Soaring materials prices and global supply chain challenges are posing risks for developers in Dubai and could hamper completion and delivery of property projects, consultancy firm Asteco said in a new report.

Dubai's property market has recently seen a slew of project launches as developers look to cash in on strong investor demand. 

This year's launches include DAMAC Properties' twin-tower development, Safa One on the edge of Dubai's Safa Park, and Al Futtaim Group Real Estate's residential mid-rise tower complex that promises to feature 350 homes.

"These launches have been made in the wake of a renewed optimism in the real estate market," Asteco noted.

"However, rising construction costs and supply chain issues represent increasing risks for developers and will likely result in delays for projects," it added. 

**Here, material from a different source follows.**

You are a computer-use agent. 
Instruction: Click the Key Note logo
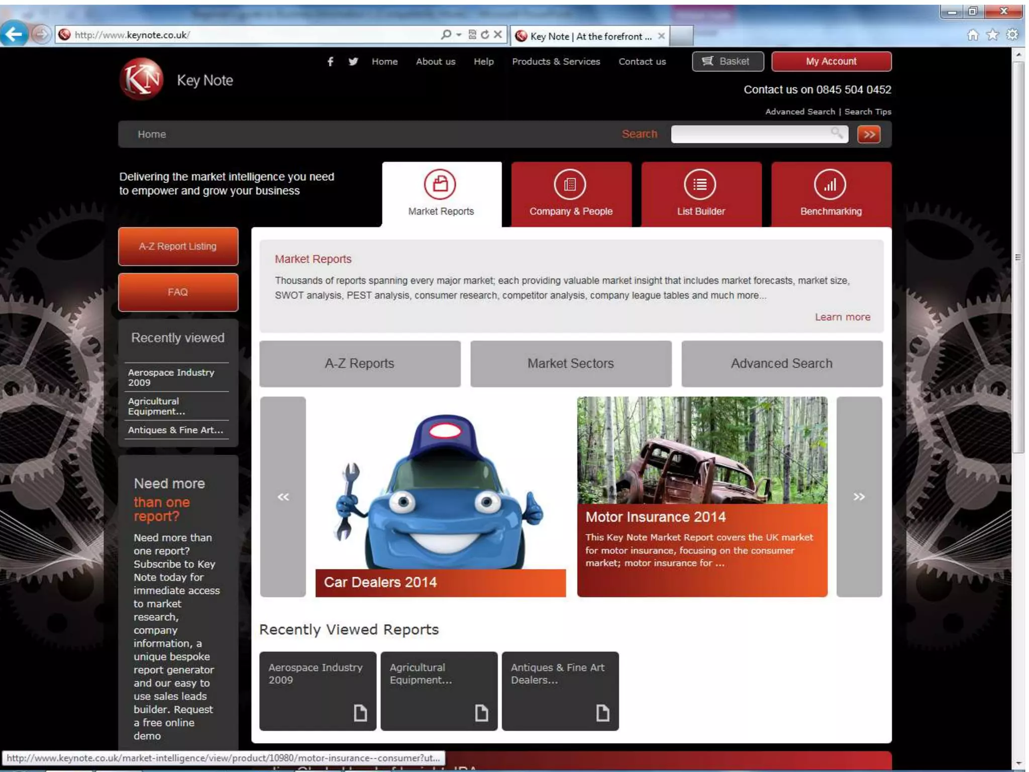click(142, 79)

The delays are expected for developments that are at pre/early stages of construction. Projects that have already progressed well, however, are not likely to get impacted much by supply side constraints.

In Dubai, the Construction Cost Index 2022 went up by 2.77% during the first quarter, with the materials cost rising by 4.81% year-on-year, according to Dubai Statistics.

Supply, handover

By the end of the year, Asteco estimated that approximately 25,300 apartment units, including 22,000 apartments and 3,300 villas, are expected for handover.

So far, new residential units have been added to Dubai's residential stock, with around 7,000 apartments delivered during the second quarter, up from the 6,000 units completed in the first three months of 2022.

Villa handovers also doubled to reach 520 completed properties.

More buyers are also looking for off-plan units, with demand in the segment growing significantly during the quarter. However, Asteco noted that rising borrowing costs and lack of affordable homes in the secondary market have started to "squeeze out" investors that have limited capital.

"Developers are expected to revert back to more flexible payment plans to avoid losing out on end-users and first-time buyers, who made up a large percentage of investors over the last couple of years, particularly since the traditionally transient Dubai population is increasingly

adopting a long-term view on living in the emirate," Asteco said.

Sales prices for residential units edged up slightly by 4% in the second quarter compared to the previous three months, bringing the year-on-year increase to 20% for apartments and 26% for villas.